Family PLATYTROCTIDAE


Common name: Tubeshoulders

Silhouette

Summary:

A moderately large family of elongate deepwater fishes with a naked head and soft, watery flesh covered with scales. Tubeshoulders have a unique shoulder organ - a sac containing luminous fluid located beneath the cleithrum bone. The fluid is released via a black tube supported by a modified lateral-line scale, and is thought to distract predators, allowing tubeshoulders to escape.


Cite this page as:
Dianne J. Bray, Tubeshoulders, PLATYTROCTIDAE in Fishes of Australia, accessed 19 Apr 2024, https://fishesofaustralia.net.au/home/family/74

More Info


Family Taxonomy

Moderately large family of rare deepwater fishes with 37 species in 13 genera; 4 genera and at least 6 species in Australian waters.

Family Distribution

Platytroctids are found worldwide over continental slopes, submarine rises and seamounts. They are bentho-, bathy- or mesopelagic in slope and abyssal depths, most between depths of 1000-3000 m. Some juveniles and smaller species often live in the open ocean, usually in depths between 800-2000 m.

Family Description

Body soft, elongate, usually laterally compressed, head naked in most, eye moderate to large, aphakic aperture well-developed; jaw teeth small, in single series, gill openings wide; shoulder area between lateral line and pectoral fin-base with a modified scale supporting a conspicuous, short, black tube producing luminous fluid; single dorsal fin well posterior over similar anal fin, pectoral fins low on body, pelvic fins abdominal, caudal fin forked, no adipose fin; body scales cycloid, lateral line system subcutaneus, visible as a series of tiny pores; some species with serial photophores on head and ventral profile.

Family Size

One species reaches a length of 35 cm; most reach lengths between 10 and 25 cm.

Family Feeding

Little known.

Family Reproduction

Eggs large, larval development direct. Larvae, long, slender, rare, distinguished from similar alepocephalid larvae in having a black luminous sac and shoulder tube opening clearly visible in very small larvae. Photophores if present appear in yolk-sac stage (13-15 mm SL); postflexion stage persists until pectoral fins are almost fully formed (up to 30 mm SL).

Family Commercial

Although tubeshoulders are occasionally taken in deep-sea trawls, they are of no commercial importance. One species, Persparsia kopua, is moderately abundant.

Family Conservation

IUCN Red List: Not evaluated

Family Remarks

Tubeshoulders are externally very similar in appearance to many of the common and abundant slickheads (family Alepocephalidae). They differ from slickheads in having a tube supported by a modified lateral-line scale at the shoulder, leading to a sac containing luminous fluid. This blue-green luminous fluid is produced from the black shoulder sac apparatus under the shoulder girdle. Unlike slickheads, tube-shoulders do not form groups or schools.

Author

Dianne J. Bray

References


Matsui, T. & R.H. Rosenblatt. 1987. Review of the deep-sea fish family Platytroctidae (Pisces: Salmoniformes). Bull. Scripps Inst. Oceanogr. Univ. Calif. 26: i-iv + 1-159.

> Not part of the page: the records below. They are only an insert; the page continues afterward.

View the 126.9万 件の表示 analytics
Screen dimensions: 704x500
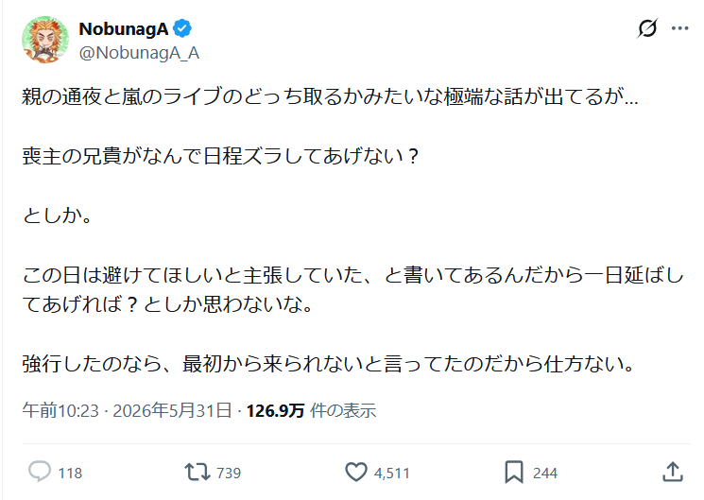(311, 410)
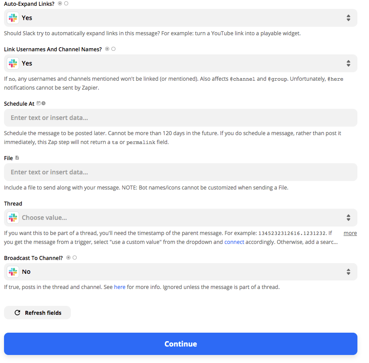Click the file icon next to File label
Viewport: 369px width, 363px height.
(x=17, y=158)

Paxton, J. R. , J. E. Gates, D. J. Bray & D.F. Hoese.  2006. Family Platytroctidae, In Hoese, D.F., D.J. Bray, G.R. Allen, J.R. Paxton, Beesley, P.L. & A. Wells. Zoological Catalogue of Australia Volume 35, Parts 1 – 3. Fishes. CSIRO Publishing / Australian Biological Resources Study (ABRS). 2248 pp.

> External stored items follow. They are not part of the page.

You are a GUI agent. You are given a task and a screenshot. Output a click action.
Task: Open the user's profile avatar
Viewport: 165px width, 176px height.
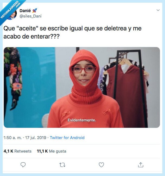tap(12, 15)
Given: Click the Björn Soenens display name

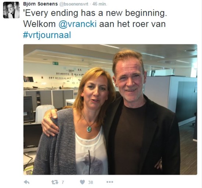Looking at the screenshot, I should coord(40,4).
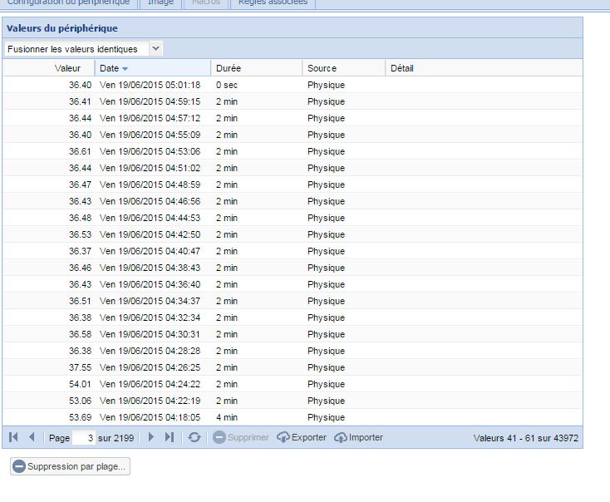The image size is (610, 502).
Task: Go to the first page of values
Action: click(13, 437)
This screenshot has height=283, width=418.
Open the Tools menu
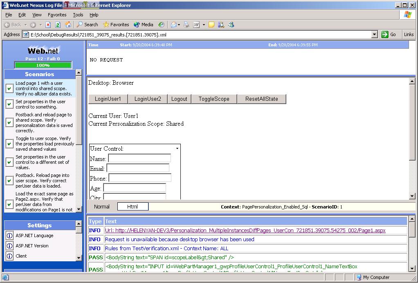(x=78, y=15)
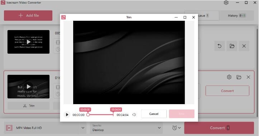Screen dimensions: 259x136
Task: Open output folder for the first video
Action: pos(232,46)
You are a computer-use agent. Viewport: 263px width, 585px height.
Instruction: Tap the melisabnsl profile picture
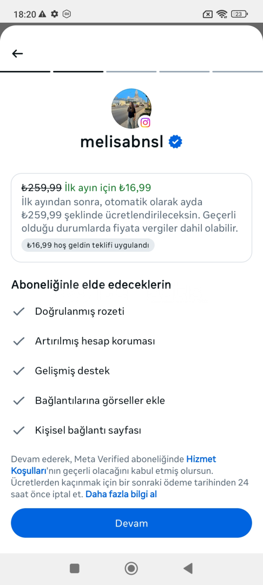132,108
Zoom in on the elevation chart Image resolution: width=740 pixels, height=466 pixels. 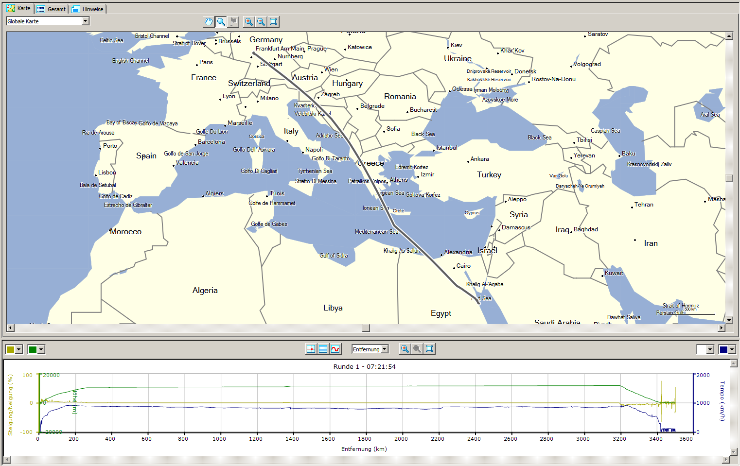(405, 349)
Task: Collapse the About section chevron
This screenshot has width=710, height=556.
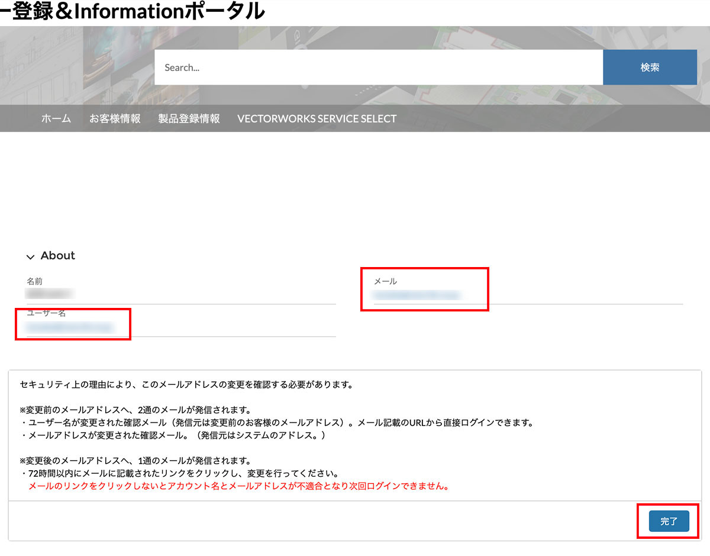Action: pos(30,256)
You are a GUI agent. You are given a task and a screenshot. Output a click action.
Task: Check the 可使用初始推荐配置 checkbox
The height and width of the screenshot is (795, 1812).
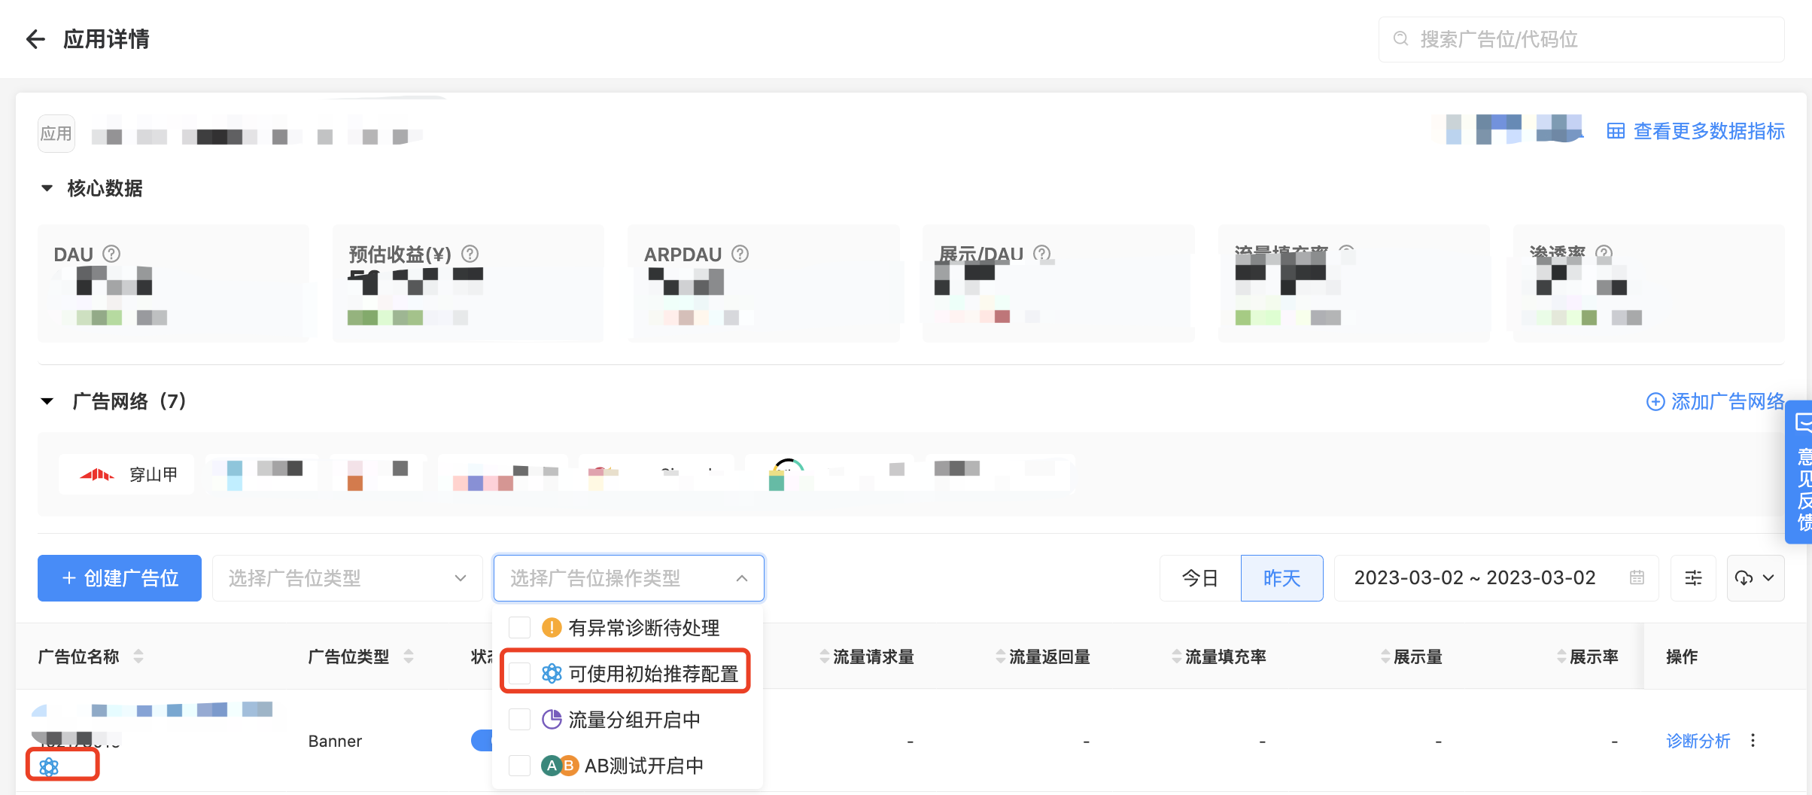pos(520,673)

Sazonov, Yu. I. 1999. Family Platytroctidae. In Carpenter, K.E. & V.H. Niem. Species identification guide for fisheries purposes. The living marine resources of the western central Pacific. Batoid fishes, chimeras and bony fishes part 1 (Elopidae to Linophrynidae). FAO, Rome.

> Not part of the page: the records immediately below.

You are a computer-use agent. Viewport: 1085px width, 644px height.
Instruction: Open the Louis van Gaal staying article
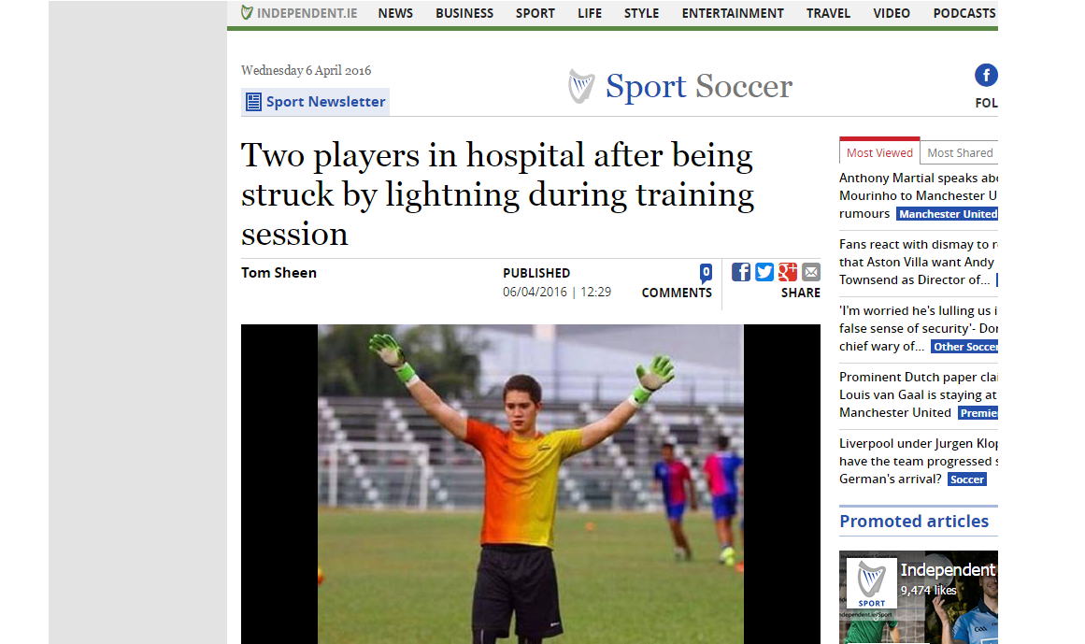point(919,395)
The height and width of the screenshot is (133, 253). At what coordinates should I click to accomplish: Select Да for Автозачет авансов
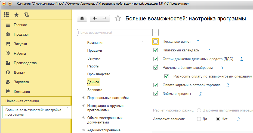[x=199, y=119]
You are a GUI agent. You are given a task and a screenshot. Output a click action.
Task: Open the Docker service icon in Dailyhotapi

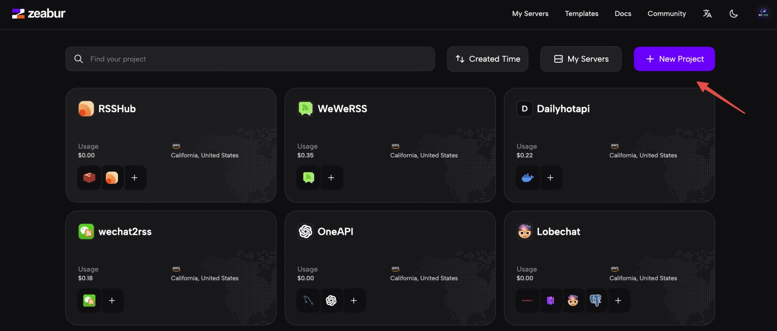pyautogui.click(x=527, y=178)
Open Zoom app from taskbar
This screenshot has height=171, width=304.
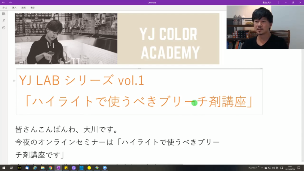[x=105, y=168]
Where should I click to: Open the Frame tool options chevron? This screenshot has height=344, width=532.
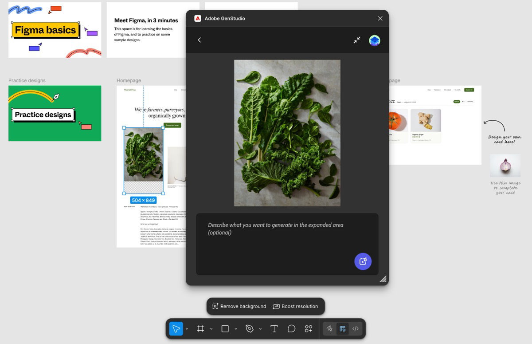coord(211,328)
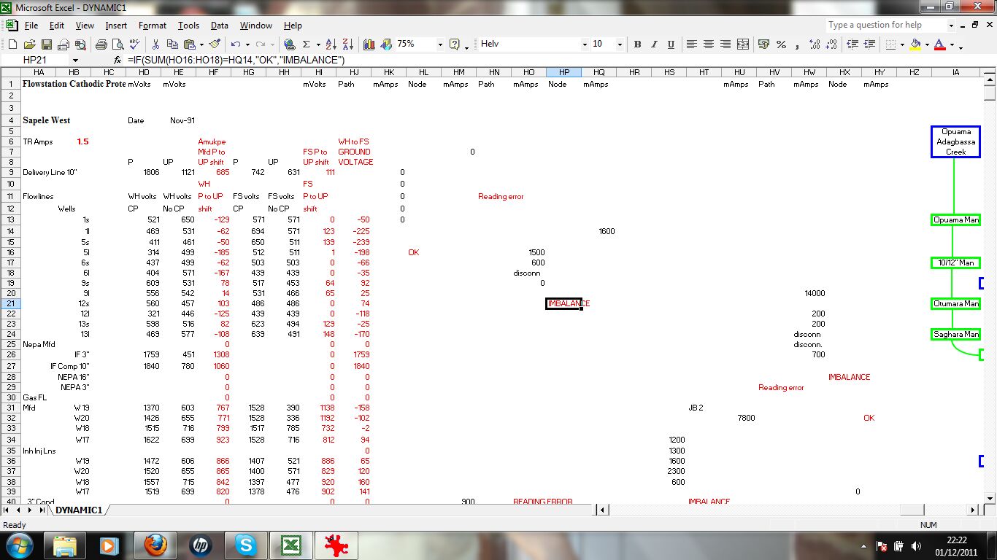Click the Save icon in toolbar
This screenshot has width=997, height=560.
tap(46, 44)
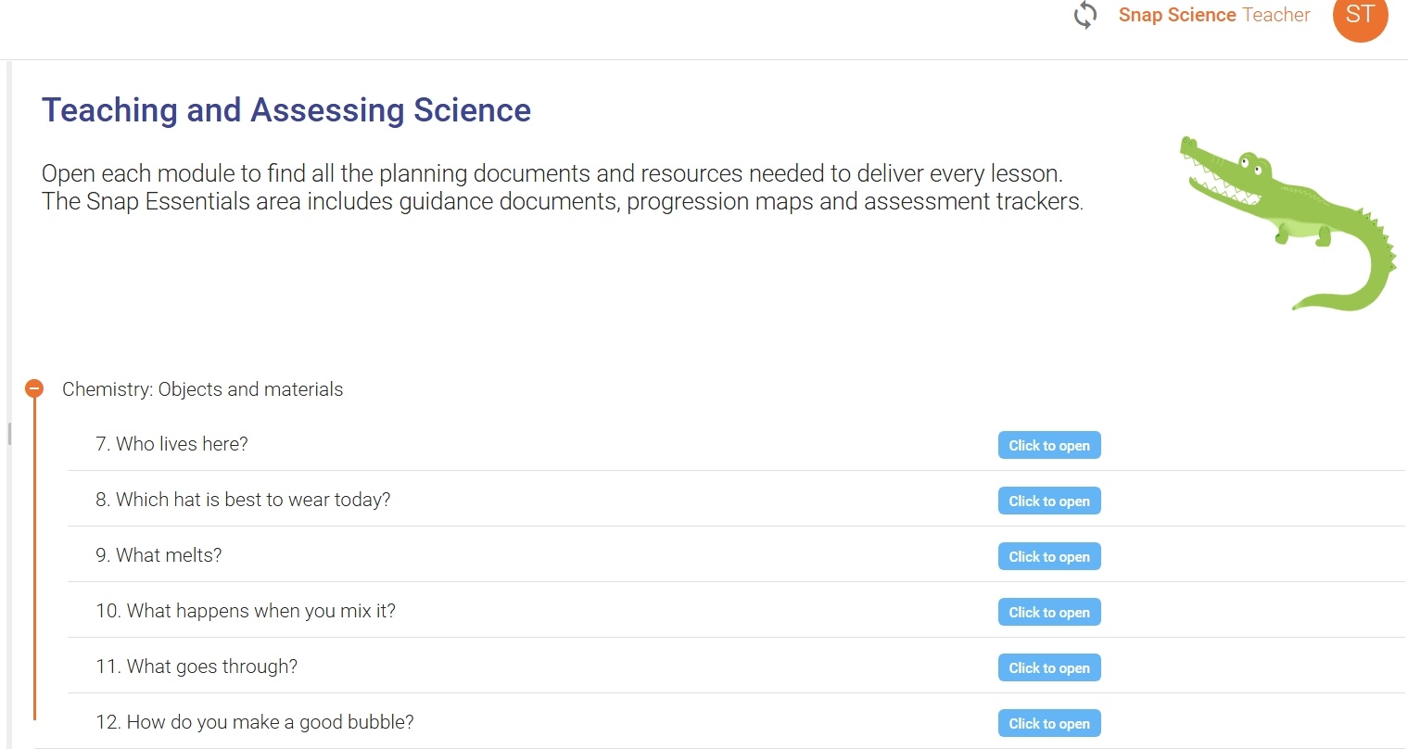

Sazonov, Yu. I., A.A. Balanov & V.V. Fedorov. 1993.Alepocephaloid fishes (Alepocephaloidei) from the western North Pacific Ocean. Trudy Inst. Okeanol. Akad. Nauk SSSR 128: 40-68. [In Russian, brief English summ.]

Williams, A. & Yu. I. Sazonov. 2008. Family Platytroctidae, In Gomon, M.F., D.J. Bray & R.H. Kuiter (Eds.) Fishes of Australia's Southern Coast. New Holland Publishers & Museum Victoria, Melbourne, Australia. P. 1-928.